VICE: Anfang November hat die Regierungsstatthalterin die Abstimmung für den Beitritt Moutiers zum Jura für ungültig erklärt. Wie geht es dir damit?
Clement Piquerrez : 17 Monate hatten wir auf die Wahl hingearbeitet und dann wird das Ergebnis als ungültig erklärt. Das zu akzeptieren war sehr schwierig für uns und die Entscheidung macht uns wütend.

Früher kam es ja auch zu gewalttätigen Ausschreitungen.

Das stimmt, aber früher war die Stimmung anders. In den 70er Jahren gab es die Option nicht, über die Jura-Frage abzustimmen. Die Mentalität hat sich unterdessen weiterentwickelt. Es ist auf keinen Fall das Ziel, wieder an diesen Punkt zu kommen.

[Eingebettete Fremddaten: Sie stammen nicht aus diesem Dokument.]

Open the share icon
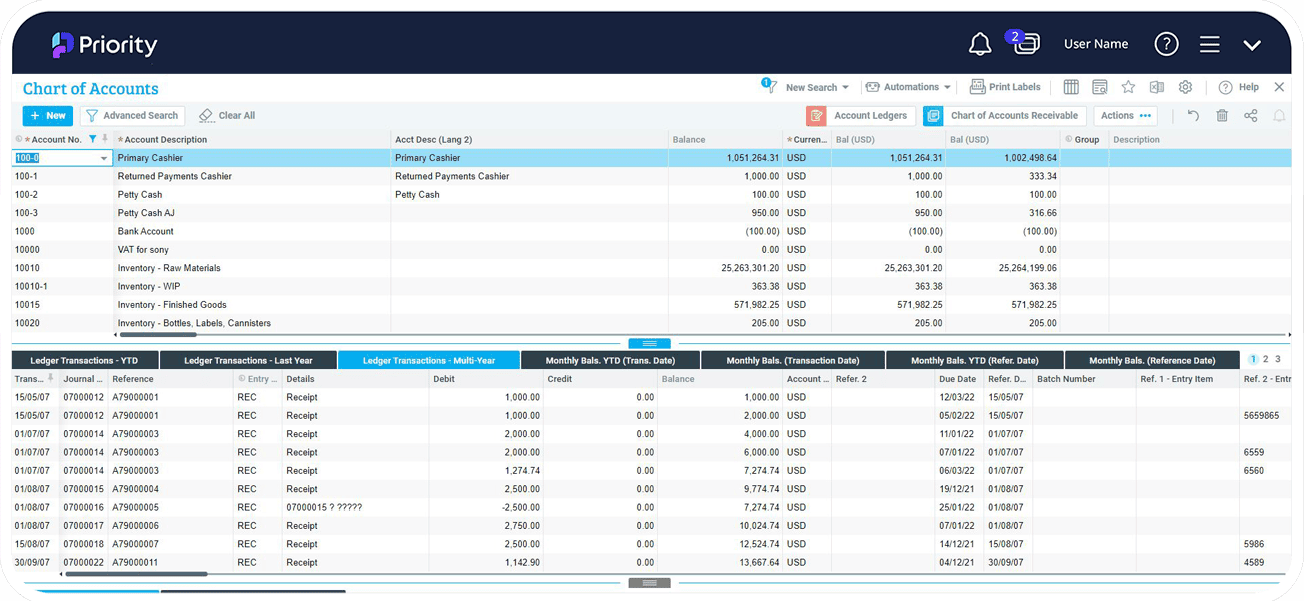 1249,115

Wie ist die Stimmung jetzt?
Für uns ist jetzt der Moment des Kampfes. Viele der Gruppe wolle Präsenz zeigen. Wir vom Vorstand sind aber dafür, dass wir Ruhe bewahren.

An diesem Wochenende sind Wahlen, was habt ihr geplant?
Wenn ein Pro-Jurassier gewinnt, machen wir einen kleinen Umzug durch die Stadt.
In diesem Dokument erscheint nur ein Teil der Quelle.